For others, it is an air-conditioned escape from the burning sun of
summer and a snug retreat away from the winds and cold of winter.
The moist atmosphere of a subterranean home allows the prolonged
survival of a wide variety of lower animals which, above the surface,
would soon perish from drying.
The woodchuck or groundhog is a famous excavator, digging
numerous burrows on gravelly slopes, roadsides and in open fields.
Each burrow is a wide branching tunnel with two or more entrances.
In it they sleep at night, rear their young, and hibernate in a torpid
condition from late October until March. These woodchuck homes are
frequently taken over by foxes and skunks to rear their own families
and, in winter, they also are used by raccoons, opossums, mink and
rabbits.
Several smaller native rodents live in burrows. Like the woodchuck,
the 13-striped ground squirrel and Franklin's ground squirrel sleep
through the winter below the frost line. In his burrow a chipmunk
stores seeds, nuts and grain for winter rations. Many muskrats, instead
of building winter houses of water plants, dig tunnels with underwater
entrances into the banks of streams and ponds. There they are safe
from all invaders except the bloodthirsty mink.

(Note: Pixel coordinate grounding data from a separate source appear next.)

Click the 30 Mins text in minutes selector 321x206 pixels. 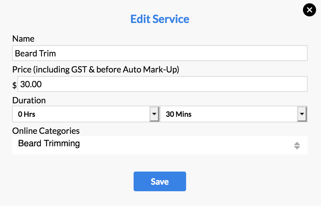pyautogui.click(x=179, y=114)
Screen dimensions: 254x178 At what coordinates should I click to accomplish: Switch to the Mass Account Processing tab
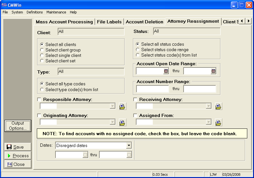point(64,22)
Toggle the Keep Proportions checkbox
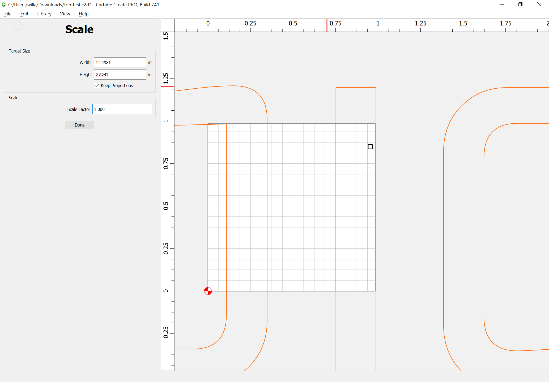This screenshot has height=382, width=549. (97, 85)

The great majority of burrowers divide their time above and below
ground. The mole is an exception. They can be born, live out their
lives and die without ever coming out into the open. They could not
see anything if they did, because their degenerate eyes are completely
covered with skin. Their presence is revealed by the ridges they push
up in lawns, gardens and fields as they forage for earthworms and
insects.
In this region kingfishers and colonies of bank swallows dig deep
holes in steep sand or gravel banks in which they incubate their eggs
and bring up their fledglings. Most of us have heard of the little owl
that lives in prairie dog burrows in the western states.

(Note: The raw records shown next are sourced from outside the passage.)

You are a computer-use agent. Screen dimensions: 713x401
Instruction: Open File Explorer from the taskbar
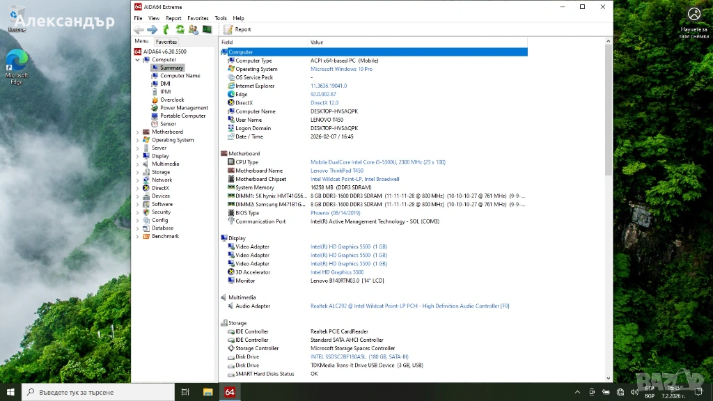(x=207, y=392)
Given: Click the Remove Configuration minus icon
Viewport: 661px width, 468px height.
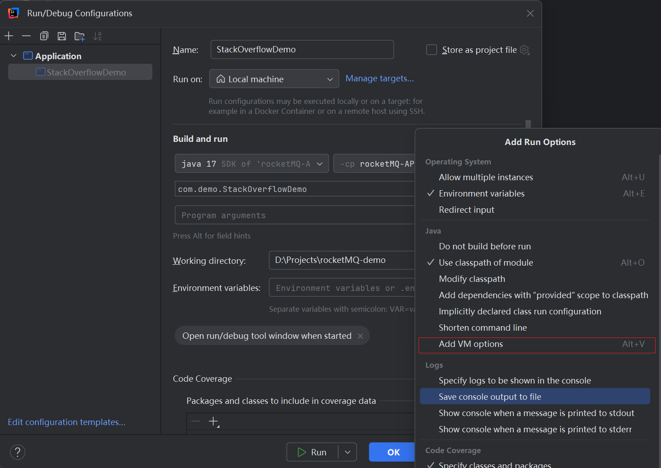Looking at the screenshot, I should pos(26,36).
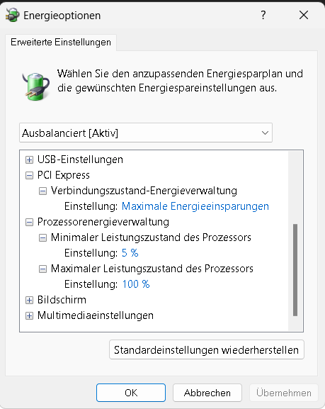The width and height of the screenshot is (325, 409).
Task: Collapse Minimaler Leistungszustand des Prozessors
Action: point(42,237)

Farmers, fishermen, bird watchers and gardeners are familiar with
earthworms but few people realize their importance as earth movers
and mixers. On an acre of fertile soil they may number into the
millions and have a total weight of one-half ton -- more than all other
underground animal life combined. Earthworms literally eat their way
through the soil. Part is digested and the remainder is passed out
through the gut and deposited as a ring of granules around the opening
of each burrow. Soil is improved by the bits of dead grass, leaves, and
stems that they pull beneath the surface, as well as by the air and water
that seep into their tunnels.
Insects -- hundreds of species of them -- pass the winter months in soil
either as eggs, larvae, pupae or adults. With the arrival of warm
weather, most kinds come up into the open air to carry on their active
lives. Among the exceptions is the white grub or "grubworm" which
hatches from a buried egg, spends two or three years feeding on grass
roots. Then, after a pupal stage, emerges as our familiar June beetle.
Watch a busy ant colony on a warm afternoon. Columns of workers
hustle in and out of their network of subterranean galleries, some
bringing food, others carrying out granules of soil as the ant hill is
enlarged. Sometimes you see an ant war as one species raids the
colony of another to capture slaves.